_GIVEN RECORDS_
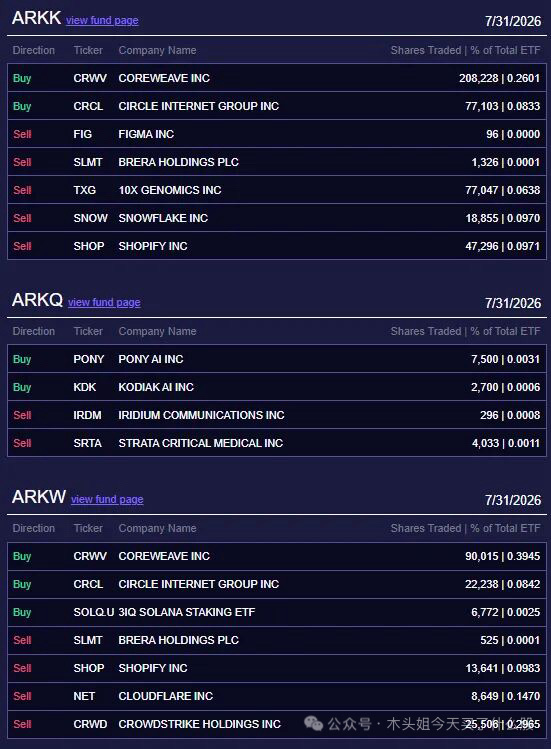
Task: Open the ARKQ view fund page link
Action: click(x=104, y=302)
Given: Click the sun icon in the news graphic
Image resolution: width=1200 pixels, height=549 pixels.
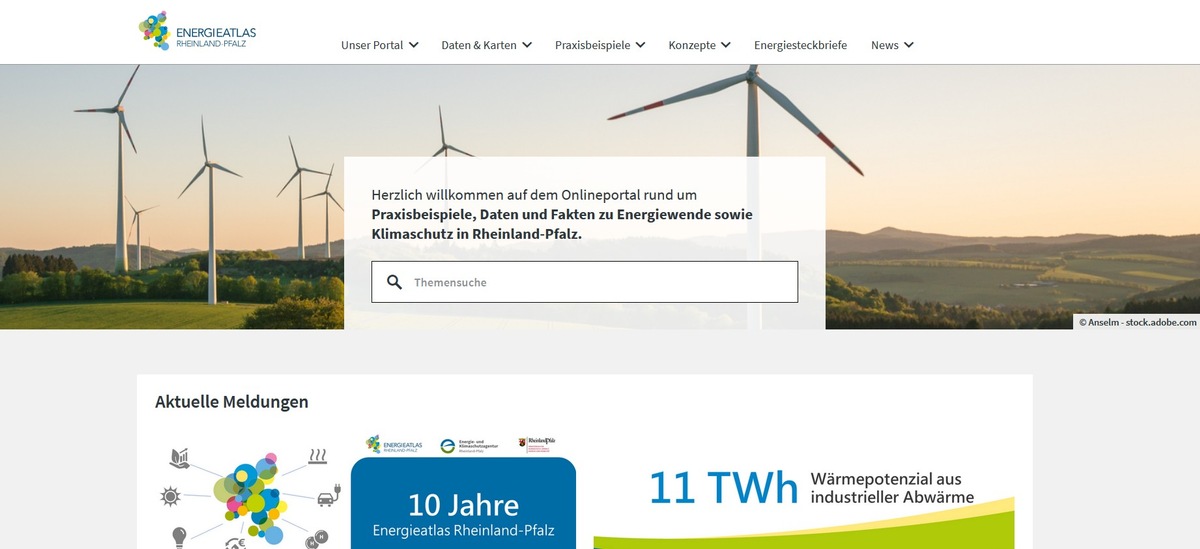Looking at the screenshot, I should pos(169,496).
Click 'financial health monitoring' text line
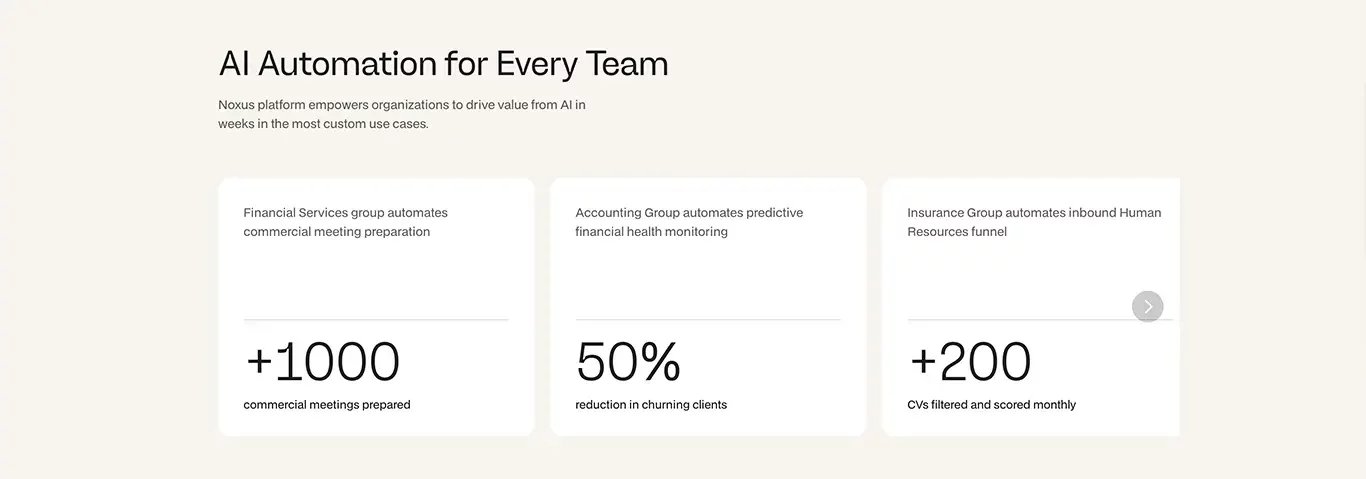Viewport: 1366px width, 479px height. coord(651,232)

_TASK_
Pictures stay out. Return exactly the lines from the one with "Given: Click the sun icon in the news graphic" through the last line of the data.

_EXERCISE RESPONSE_
Given: Click the sun icon in the news graphic
Image resolution: width=1200 pixels, height=549 pixels.
Looking at the screenshot, I should pos(169,496).
Click 'financial health monitoring' text line
Viewport: 1366px width, 479px height. coord(651,232)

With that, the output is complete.